Extracted information below:

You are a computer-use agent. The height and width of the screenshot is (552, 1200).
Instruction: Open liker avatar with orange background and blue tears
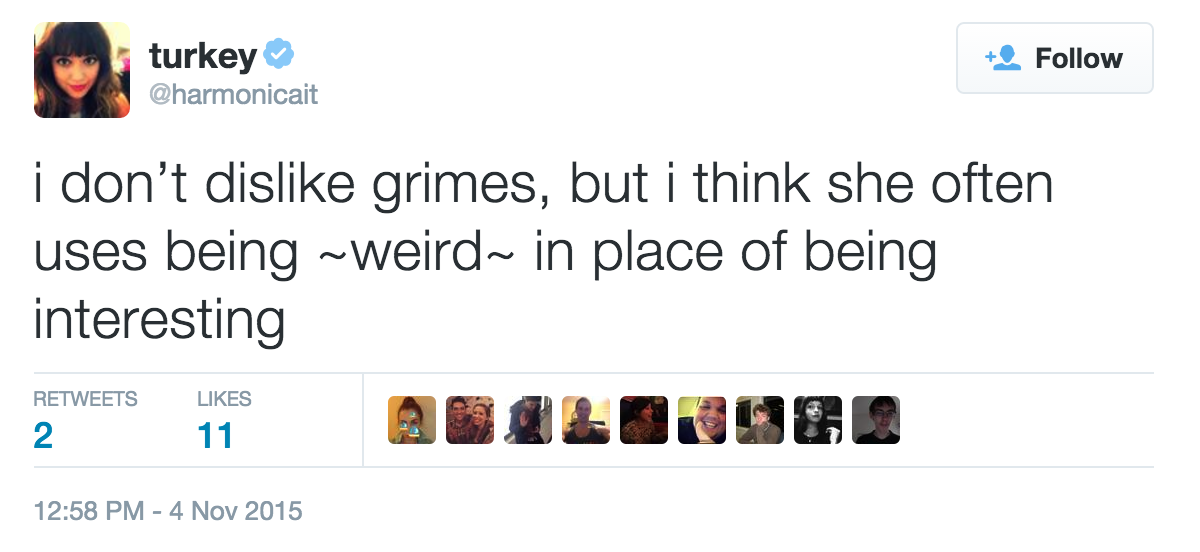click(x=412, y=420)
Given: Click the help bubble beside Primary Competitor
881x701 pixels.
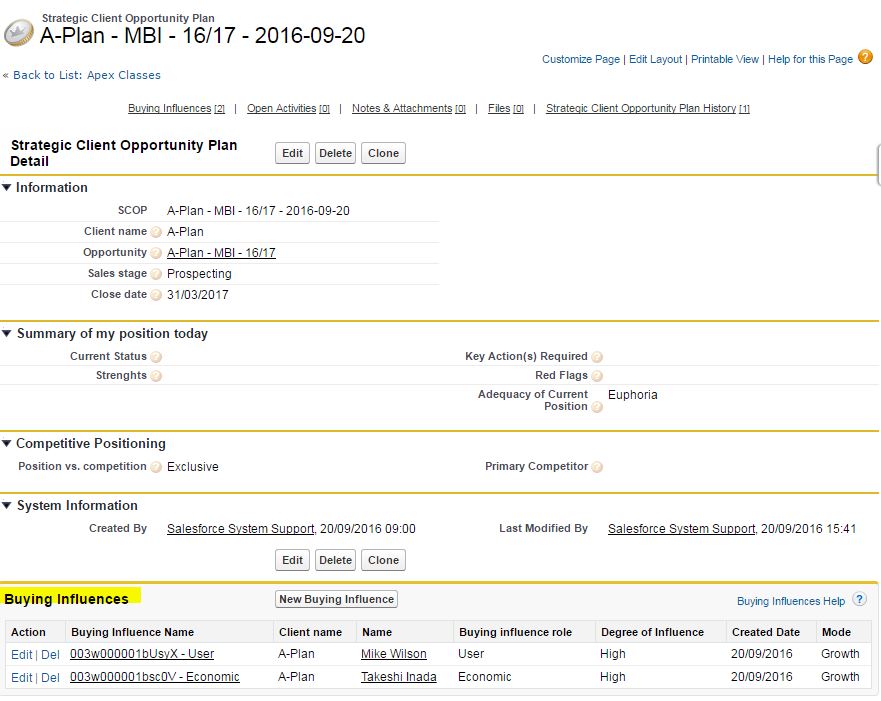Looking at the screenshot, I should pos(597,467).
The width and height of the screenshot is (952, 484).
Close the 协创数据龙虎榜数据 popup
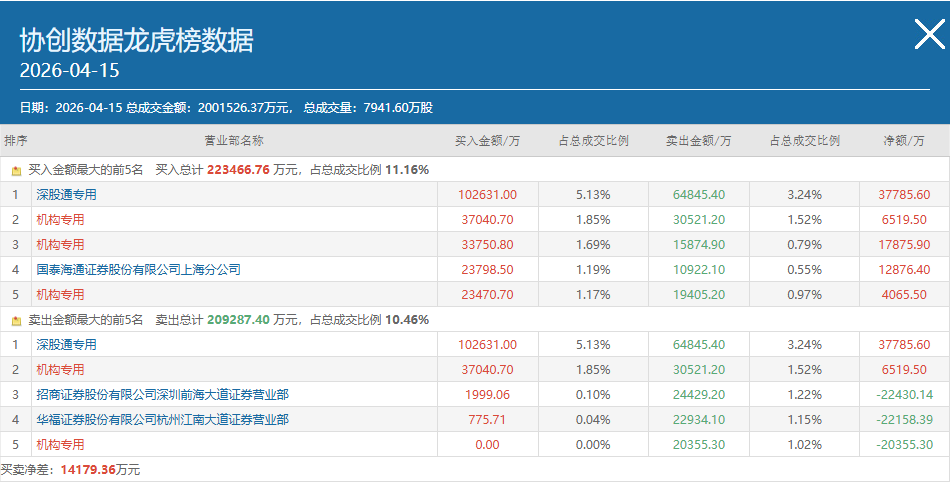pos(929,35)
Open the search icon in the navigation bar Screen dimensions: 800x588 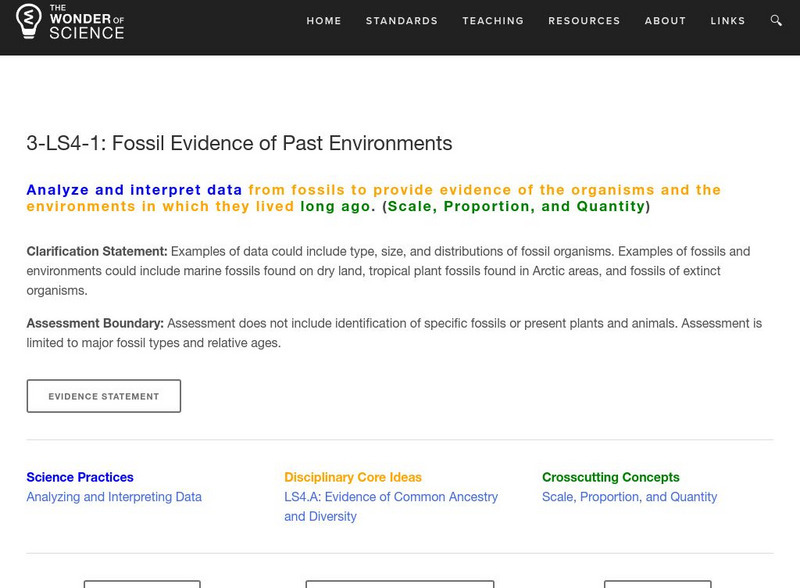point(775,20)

End of Extracted information.

In the entries above, locate every line with the word "height" and copy it.

**Solution for this task**
You are a computer-use agent. The height and width of the screenshot is (552, 1200).
The width and height of the screenshot is (952, 484).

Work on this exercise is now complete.